#### Page text
* Start *

To set the scene, let's think about Tenure. For scientists going all Ad Astra, apart from a Nobel Prize, the height of ambition might be Tenure at Harvard. Tenure is great in principle: it is a permanent contract so that the very best academics can pursue their researches even if these are edgy, rule-breaking, challenging, interesting or novel. Indeed, the powers-that-be should be hoping for something different or difficult from these academic elites. Obtaining this academic prize is a gruelling, multi-year "tenure-track" process of delivering academic jewels for peer-review . . . as well as schmoozing your colleagues / judges, mentoring younger people and developing inspiring teaching materials. And don't forget to volunteer for the boring admin tasks that someone has to do - timetables, Friday donuts, ethics committee.

* End *

#### Given data

* Start *

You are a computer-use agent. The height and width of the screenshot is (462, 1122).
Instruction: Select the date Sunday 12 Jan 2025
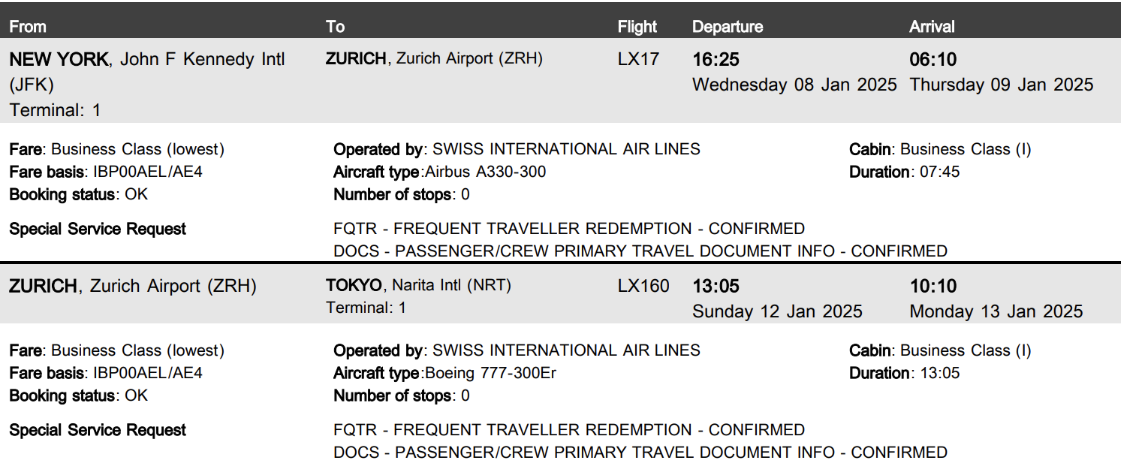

* End *

#### Jobs
1: Pull out the part of the tenure passage from "To set the scene, let's" to "donuts, ethics committee.", copied word for word.
2: Using the tenure passage, decide whether each statement agrees with it, answering yes or no and quoting the words that settle it: (a) Tenure is described as a permanent contract. (b) The tenure-track process is said to last a single year. (c) Friday donuts appear among the admin tasks someone has to do.
3: Carry on writing the tenure passage from its last sentence.

#### Task-by-task outputs
1:
To set the scene, let's think about Tenure. For scientists going all Ad Astra, apart from a Nobel Prize, the height of ambition might be Tenure at Harvard. Tenure is great in principle: it is a permanent contract so that the very best academics can pursue their researches even if these are edgy, rule-breaking, challenging, interesting or novel. Indeed, the powers-that-be should be hoping for something different or difficult from these academic elites. Obtaining this academic prize is a gruelling, multi-year "tenure-track" process of delivering academic jewels for peer-review . . . as well as schmoozing your colleagues / judges, mentoring younger people and developing inspiring teaching materials. And don't forget to volunteer for the boring admin tasks that someone has to do - timetables, Friday donuts, ethics committee.

2:
(a) Yes: "it is a permanent contract"
(b) No: "a gruelling, multi-year"
(c) Yes: "timetables, Friday donuts, ethics committee"

3:
There have been two scandalous stories this year about two senior, radical, black, female academics who have struggled through their tenure-track treacle only to be dissed at the final hurdle. Lorgia García Peña was denied tenure at Harvard and Nikole Hannah-Jones was refused entry to The Boy's Club in U. North Carolina. Both those links are to MetaFilter for not only the story but some hot take commentary from the liberal lefties who inhabit that section of the Blogosphere.  The real killer about failing your tenure application is that if you're not good enough for a permanent position at Elite U; then you're not wanted at any level and you are effectively sacked. Prof Hannah-Jones was, adding insult to injury, offered a five-year consolation contract at UNC. Sod off, she said, and took off for a proper job commensurate with her quals at [trad black] Howard U. in Washington DC.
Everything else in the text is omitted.